Device imaging in the IT world has been commonplace for a very long time. It’s the process of taking a purchased laptop/desktop and applying a custom setup before deploying it to the end-user. This custom setup will include items like corporate applications, corporate policies, etc. Once a custom image has been applied to the machine, it can then be deployed to the end-user. For many years, this practice has been the standard operating procedure for corporate IT departments. For Apple organizations, imaging is dead, and the device enrollment program is now the process IT departments should be using.

About Apple @ Work: Bradley Chambers has been managing an enterprise IT network since 2009. Through his experience deploying and managing firewalls, switches, a mobile device management system, enterprise-grade Wi-Fi, 100s of Macs, and 100s of iPads, Bradley will highlight ways in which Apple IT managers deploy Apple devices, build networks to support them, train users, stories from the trenches of IT management, and ways Apple could improve its products for IT departments.


I just finished up deploying 50 of the 2020 MacBook Airs to our faculty, and it was my first time moving away from “imaging” the devices to letting Apple School Manager and Jamf School handle all of the equipment setups. This process is called zero-touch deployment, and I wrote about it recently in terms of how it will change with employees working from home.

IT departments are continually being asked to do more with fewer resources, so simplifying the device deployment process is critical in the future. Instead of having to unbox every single device, apply the image, and then deploy, all you have to do is hand the employee an unopened box. Yes, you read that right. With Apple’s device enrollment program, Apple has created a deployment system for IT departments that scales from ten employees to ten thousand.

How Device Enrollment Program simplifies device deployment

Device Enrollment Program

I want to explain how the device enrollment program works when I talk about zero-touch deployment through Apple School Manager. When a device is purchased through Apple by an organization, they generally buy directly from Apple. When the device ships, the serial numbers get assigned to that organization’s ’Sold To” account number with Apple. That Sold To account number is then attached to the organization’s instance of Apple School Manager or Apple Business Manager. The information from ASM or ABM will then sync to over to the organization’s mobile device management solution. This process happens over a few minutes in the background, and before the device even arrives at the location of the organization.

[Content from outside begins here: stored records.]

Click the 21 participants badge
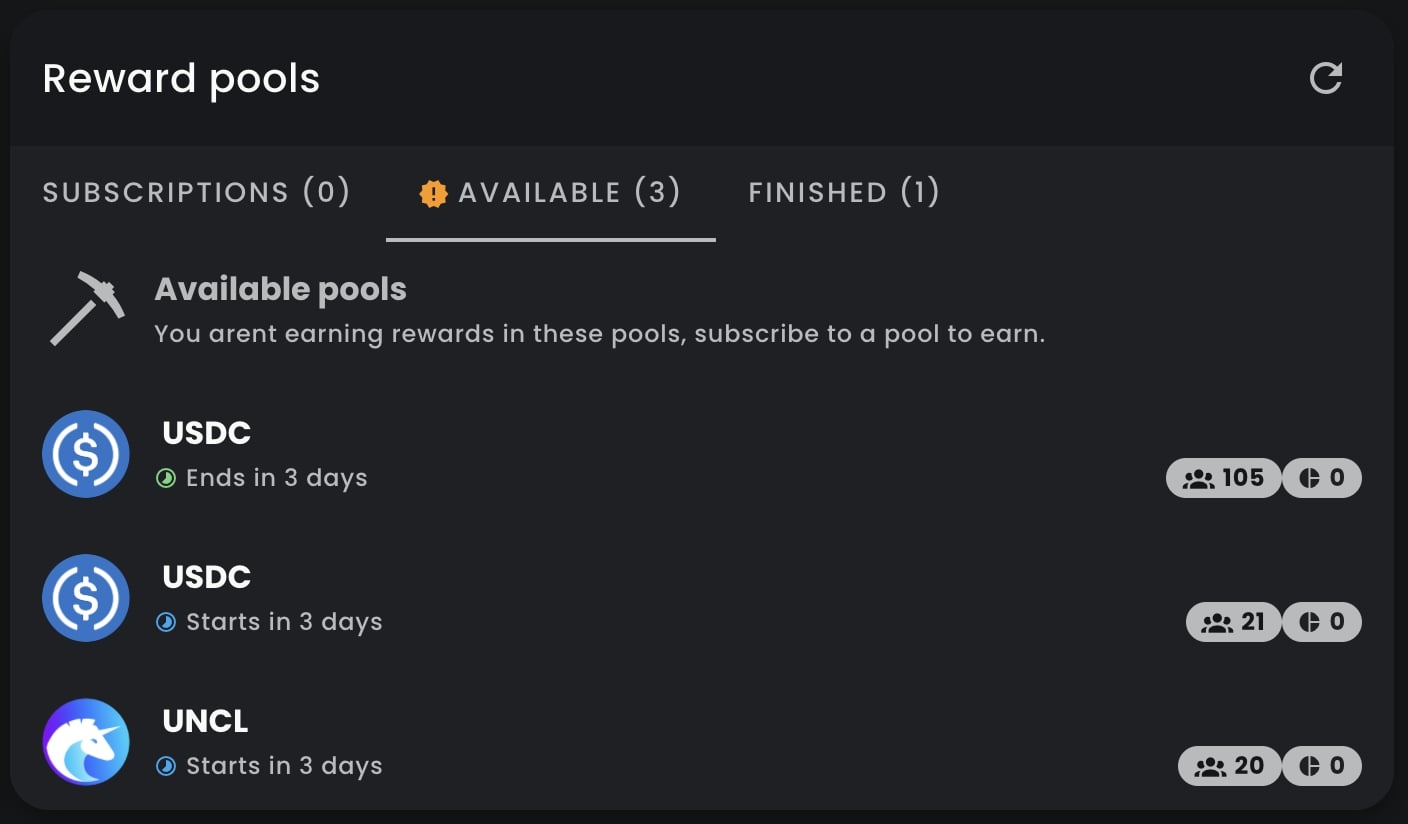 coord(1233,622)
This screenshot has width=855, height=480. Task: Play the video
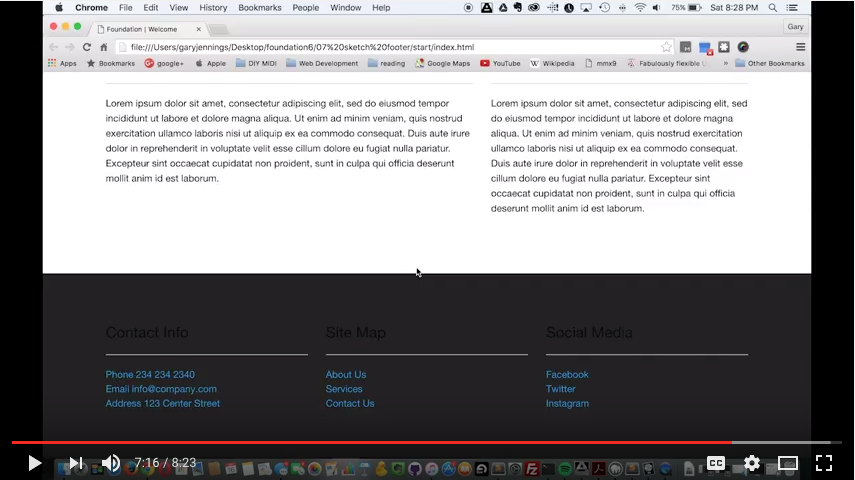point(34,463)
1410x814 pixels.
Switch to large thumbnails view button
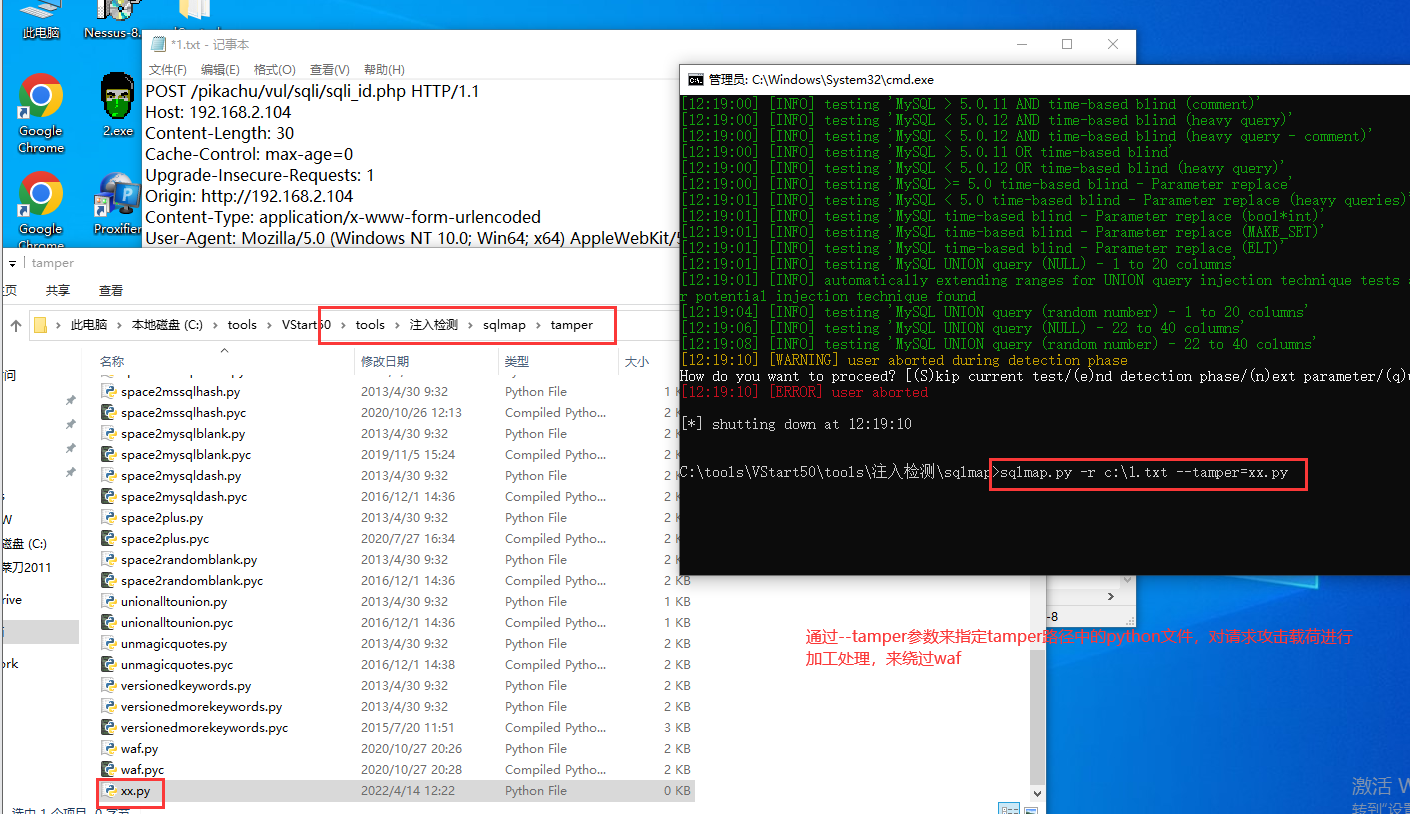1033,809
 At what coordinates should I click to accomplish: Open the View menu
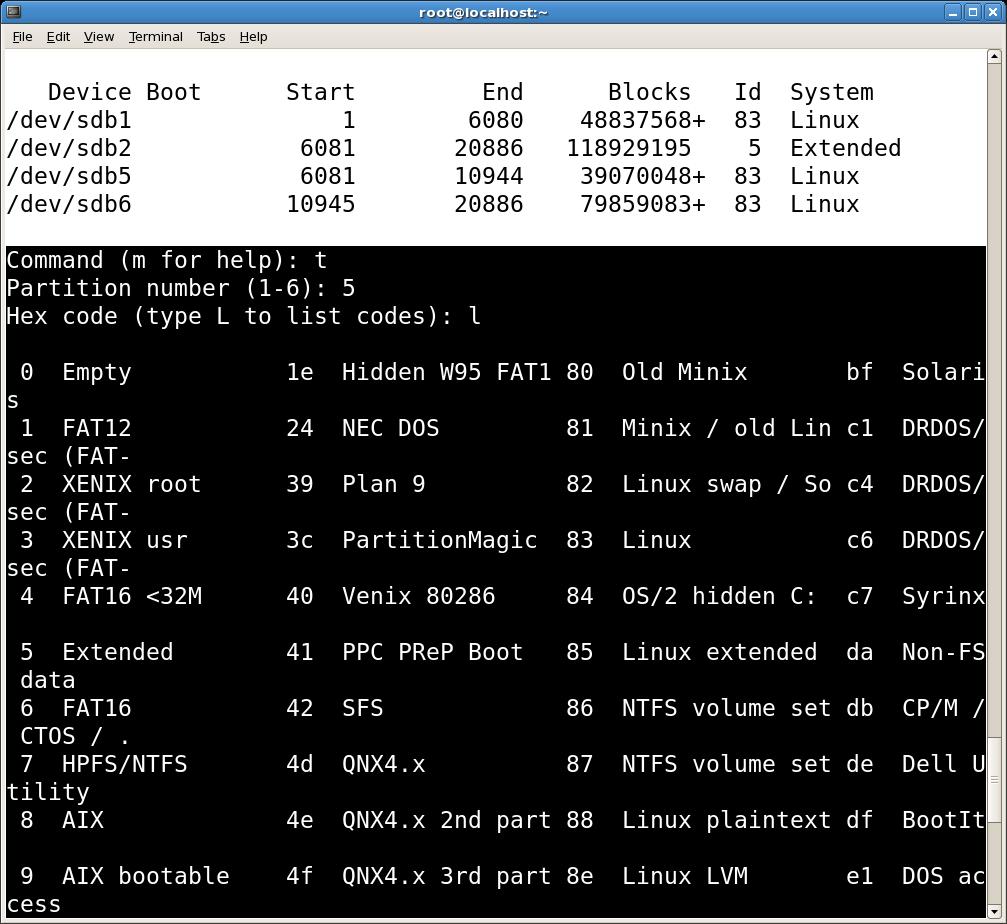98,36
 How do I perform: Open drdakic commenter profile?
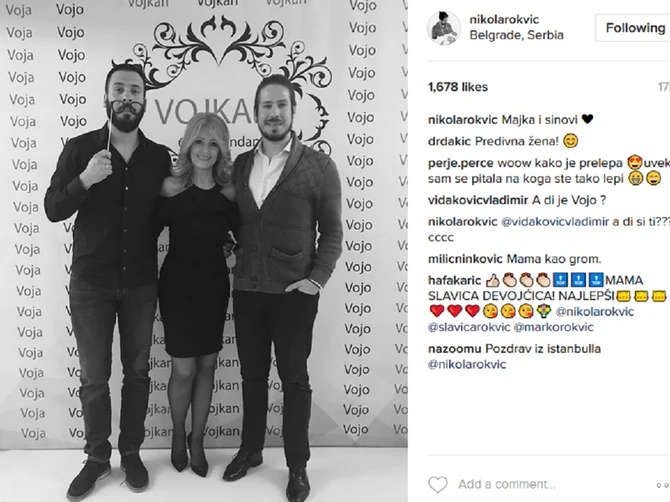click(x=449, y=141)
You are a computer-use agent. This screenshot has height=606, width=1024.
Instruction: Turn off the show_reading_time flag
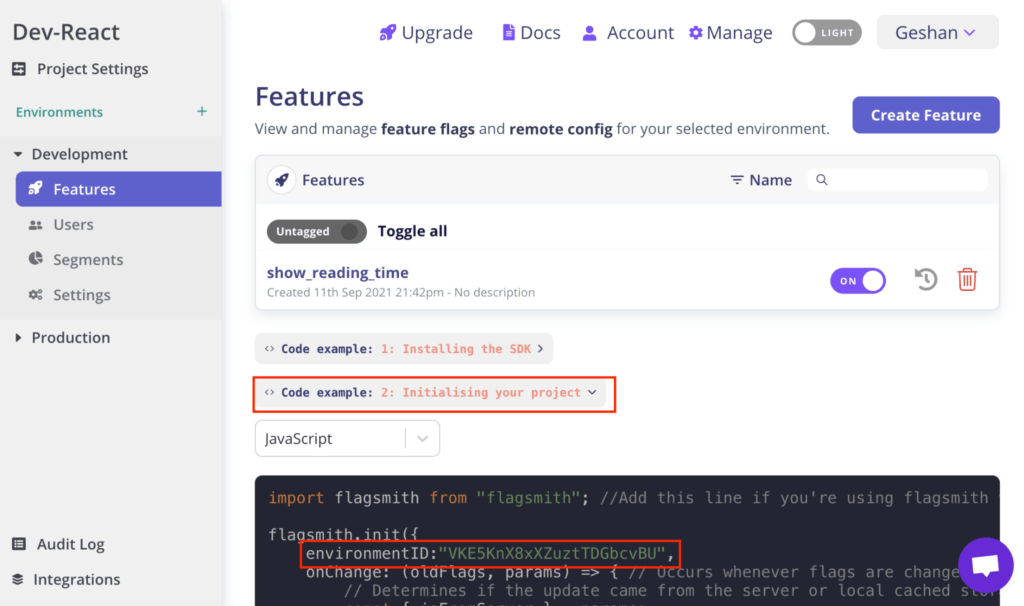coord(858,281)
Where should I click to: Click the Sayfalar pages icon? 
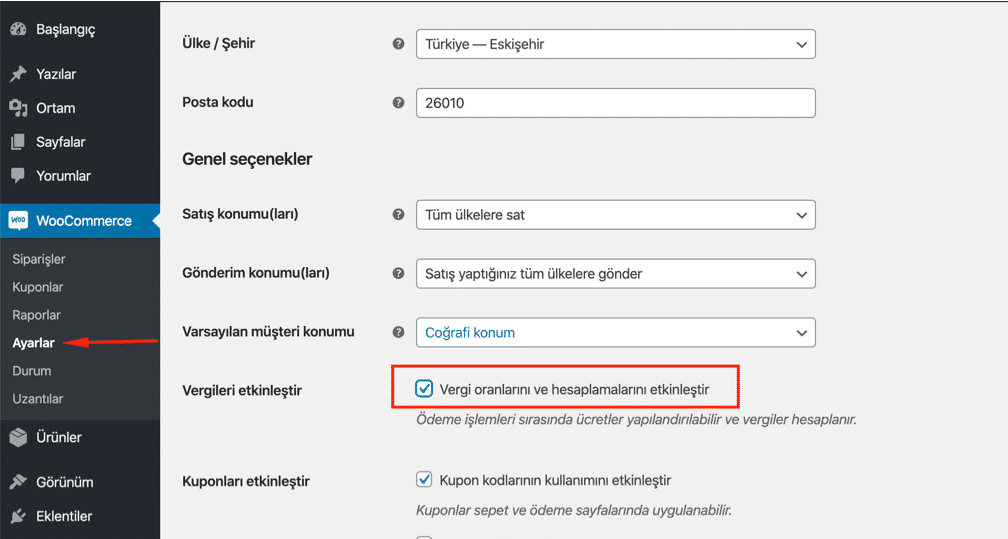pos(18,142)
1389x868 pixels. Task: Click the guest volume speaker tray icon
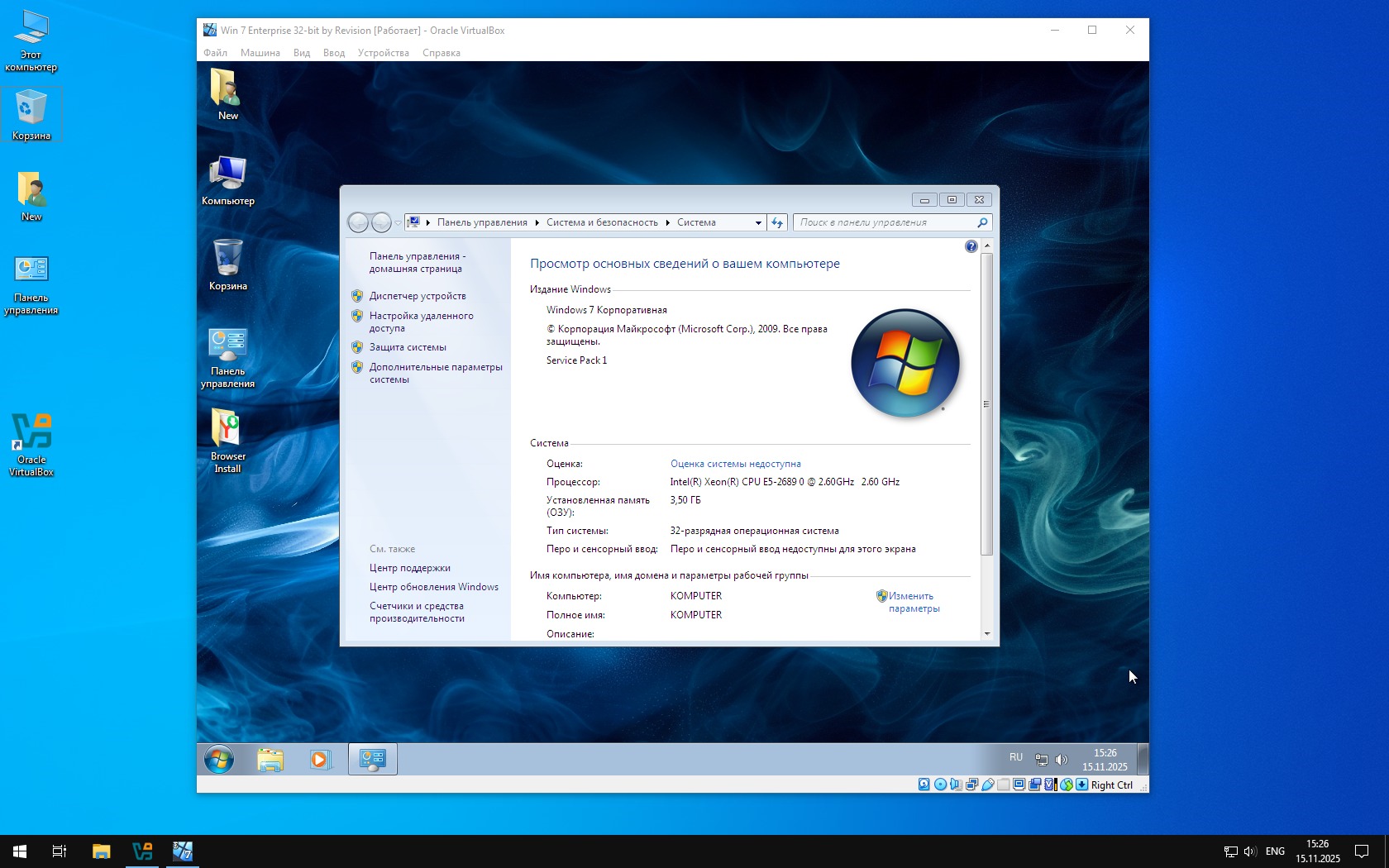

When the device arrives and is handed to an employee, they might be wondering how everything gets set up. Every piece of Apple hardware goes through an activation process with Apple. When the devices connect to a network, it talks to Apple’s activation servers. Apple’s activation servers recognize that it’s a corporate device, hand it off to the MDM for enrollment. Before the user can select any settings, they get enrolled in the MDM. The MDM then starts applying policies and installing applications in the background. This process happens so fast that when Zoom was preinstalled on our machines, its settings window popped up before the computer had even finished with the initial setup wizard.

Once the end-user gets logged in, all of the corporate settings are applied through configuration profiles, and the apps have been installed. All of this happened without an IT person to set it up. If an organization is using something like Jamf Connect for identity management, that process happens inline. If no, an MDM solution can install a secondary administrator account so IT can access the device behind the scenes to update anything.

Wrap-up

In my eyes, device imaging is now dead. Setting up devices ahead of time is a legacy process. Using Apple’s device enrollment program through Apple School Manager and Apple Business Manager turns deployment season into something as simple as ordering equipment and handing out unopened boxes to employees. All of the corporate settings will be applied without using any further IT department resources.